## Material for the task

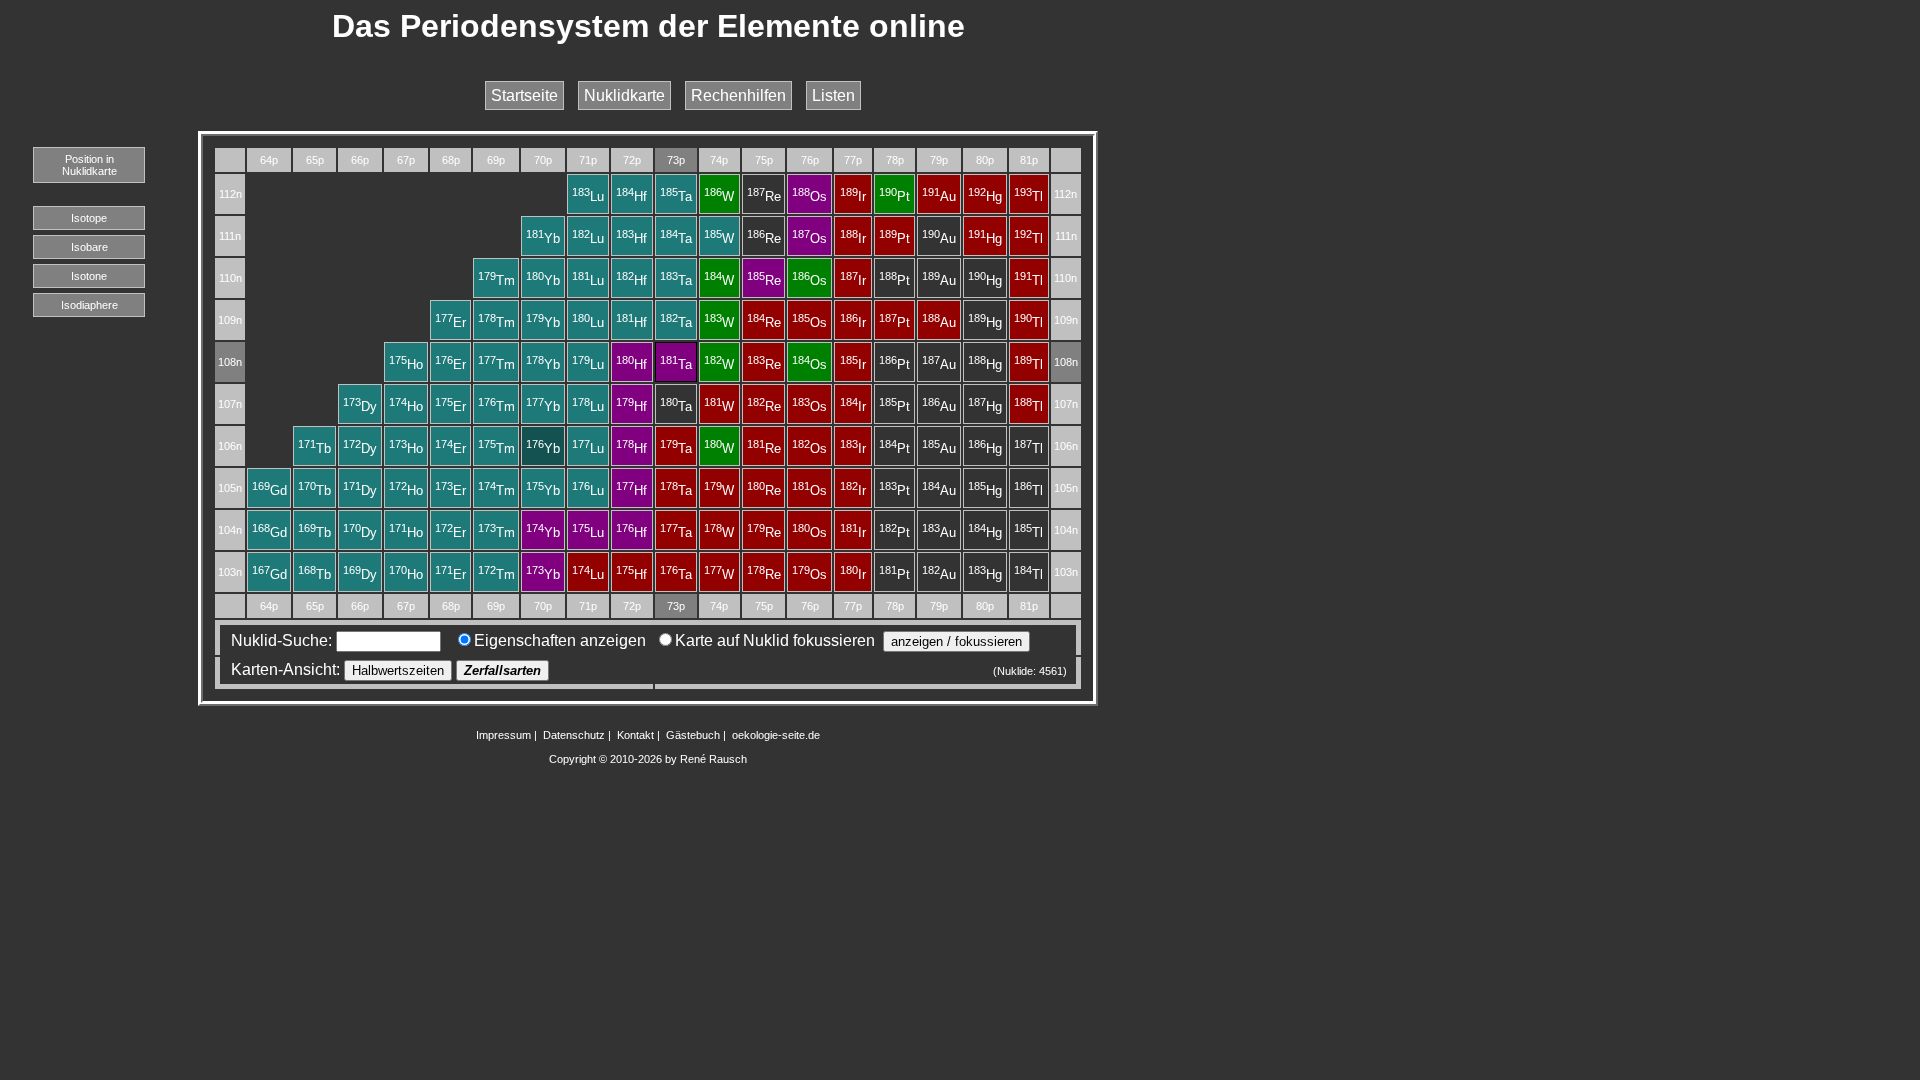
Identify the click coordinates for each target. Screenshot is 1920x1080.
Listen (833, 95)
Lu (588, 196)
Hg (985, 196)
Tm (496, 280)
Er (450, 322)
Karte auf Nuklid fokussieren (775, 640)
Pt (894, 196)
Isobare (89, 247)
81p (1029, 160)
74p (719, 160)
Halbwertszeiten (398, 670)
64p (269, 160)
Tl (1028, 196)
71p (588, 160)
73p (676, 160)
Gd (269, 490)
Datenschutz (574, 735)
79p (939, 160)
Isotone (89, 276)
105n (230, 488)
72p (632, 160)
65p (315, 160)
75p (764, 160)
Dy (360, 406)
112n (230, 194)
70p (543, 160)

## Work instruction
Give the entries again exactly. Pictures stay out.

## Answer area
Identify the click coordinates for each target. Screenshot is 1920x1080.
Listen (833, 95)
Lu (588, 196)
Hg (985, 196)
Tm (496, 280)
Er (450, 322)
Karte auf Nuklid fokussieren (775, 640)
Pt (894, 196)
Isobare (89, 247)
81p (1029, 160)
74p (719, 160)
Halbwertszeiten (398, 670)
64p (269, 160)
Tl (1028, 196)
71p (588, 160)
73p (676, 160)
Gd (269, 490)
Datenschutz (574, 735)
79p (939, 160)
Isotone (89, 276)
105n (230, 488)
72p (632, 160)
65p (315, 160)
75p (764, 160)
Dy (360, 406)
112n (230, 194)
70p (543, 160)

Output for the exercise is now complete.